▶ _Exercise prompt_
Can you recast the listing lines as a Markdown table, starting at the line containing "The width and" and ending at the line containing "point(362,617)", with columns headed Row and Listing line, skipping blank lines and leaving out the pictures?

▶ _Records provided_
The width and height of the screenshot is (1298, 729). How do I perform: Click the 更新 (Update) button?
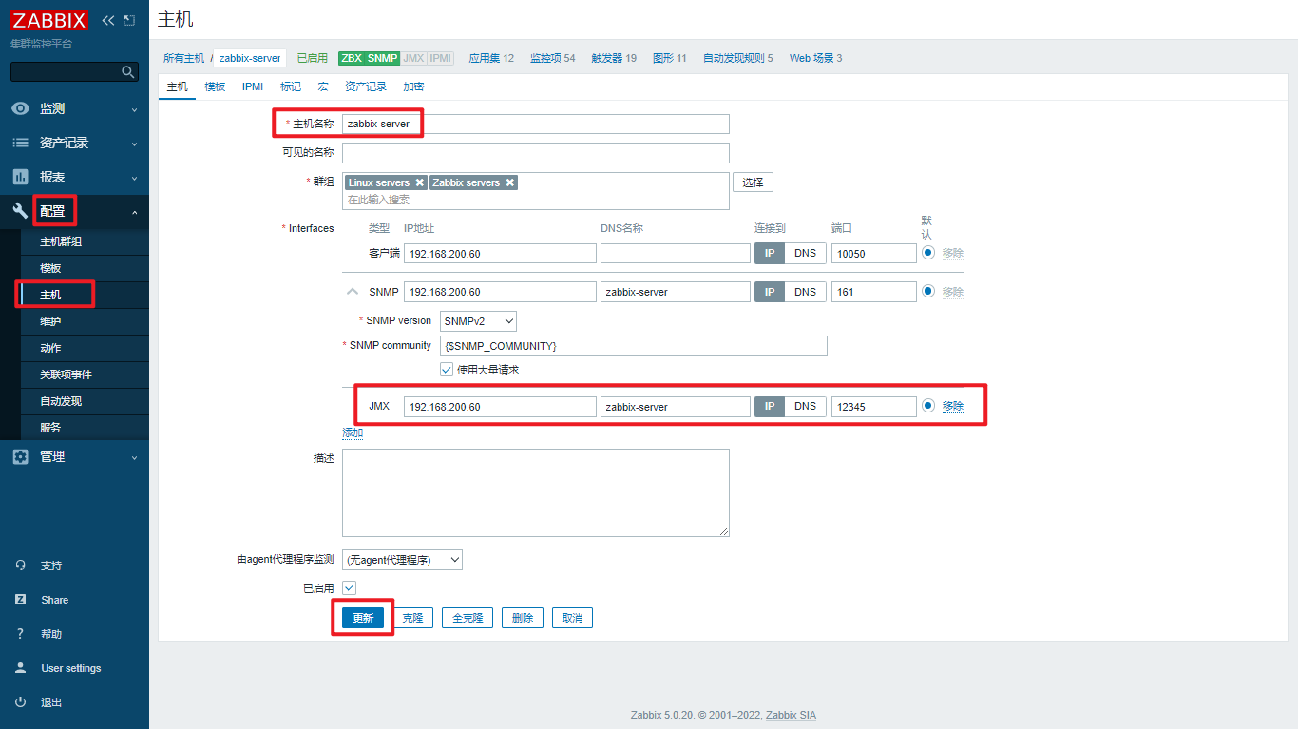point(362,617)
* * *
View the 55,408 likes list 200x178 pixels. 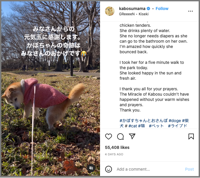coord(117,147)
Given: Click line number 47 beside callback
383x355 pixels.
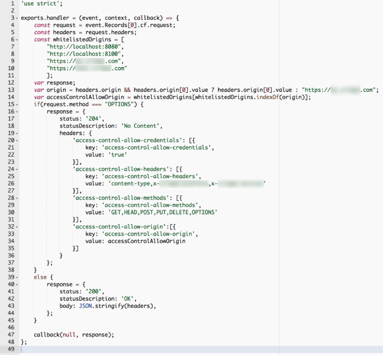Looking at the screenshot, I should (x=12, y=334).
...
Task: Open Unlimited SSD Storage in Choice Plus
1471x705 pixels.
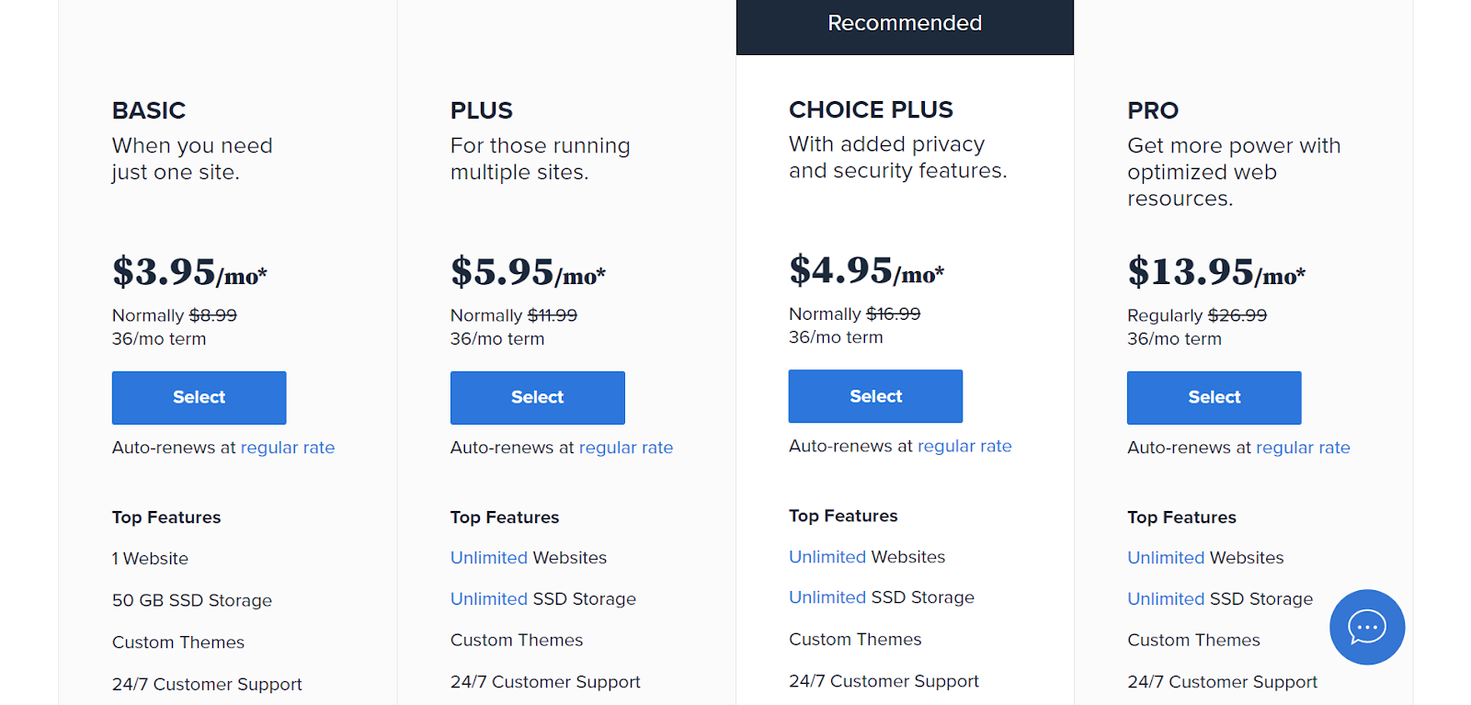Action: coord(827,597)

▶ _Exercise output_
| Row | Listing line |
|---|---|
| 1 | The width and height of the screenshot is (1298, 729). How do I perform: Click the 更新 (Update) button? |
| 2 | point(362,617) |